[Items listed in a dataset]
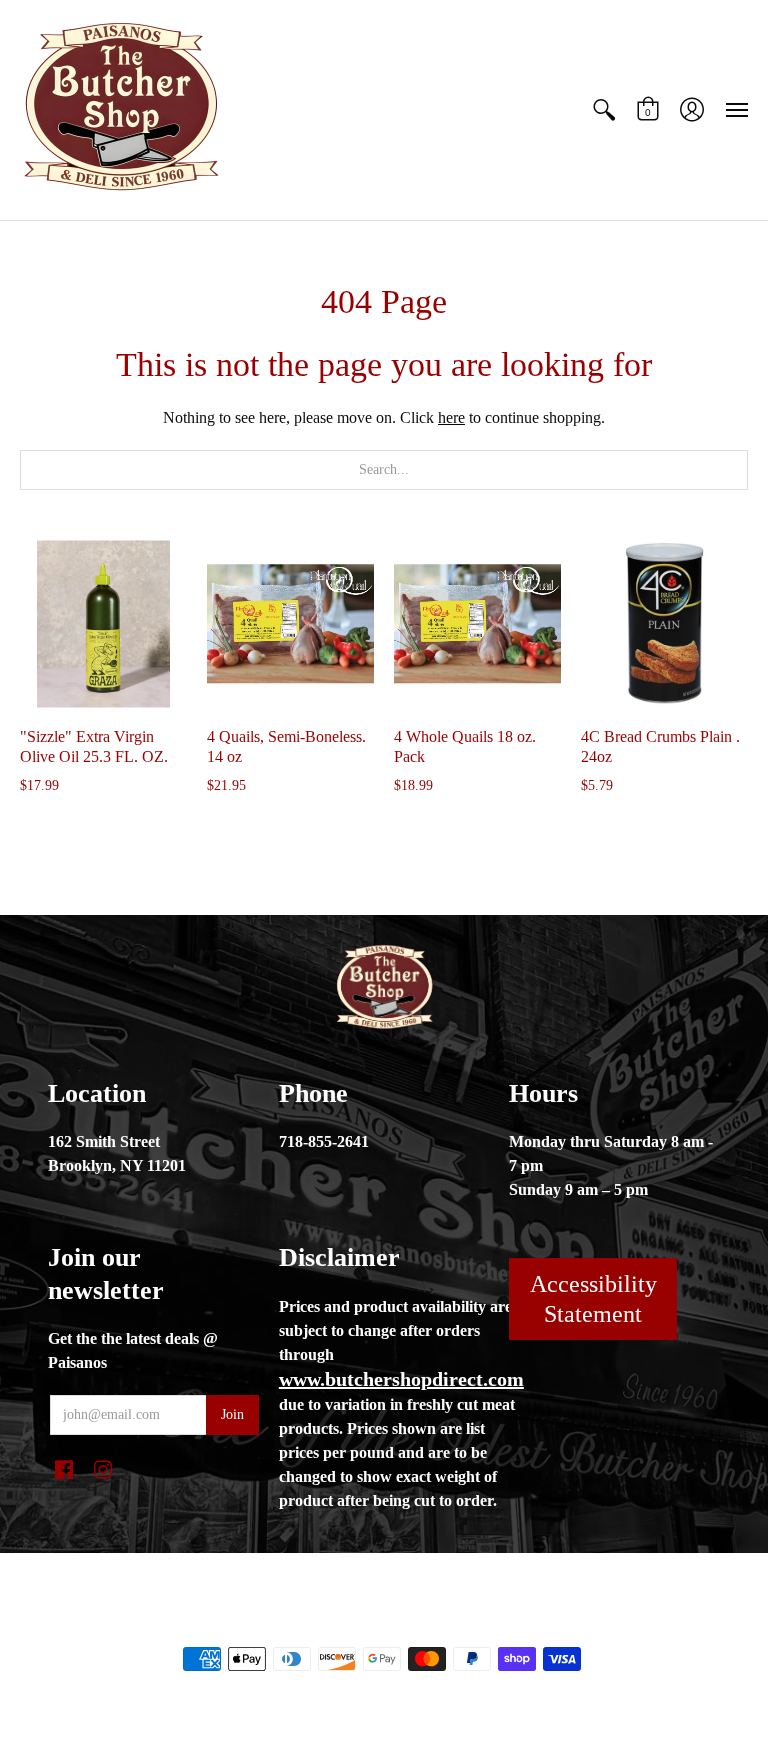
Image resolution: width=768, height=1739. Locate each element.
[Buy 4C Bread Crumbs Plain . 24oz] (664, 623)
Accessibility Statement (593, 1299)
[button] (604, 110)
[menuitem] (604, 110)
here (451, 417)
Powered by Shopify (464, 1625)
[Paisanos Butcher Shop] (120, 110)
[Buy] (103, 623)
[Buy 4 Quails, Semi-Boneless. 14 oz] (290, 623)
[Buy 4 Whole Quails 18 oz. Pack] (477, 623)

**WHAT IS NEEDED**
Using the records above, copy every line that has the word "Quails" in it.

**RESULT OF THE EXERCISE**
[Buy 4 Quails, Semi-Boneless. 14 oz] (290, 623)
[Buy 4 Whole Quails 18 oz. Pack] (477, 623)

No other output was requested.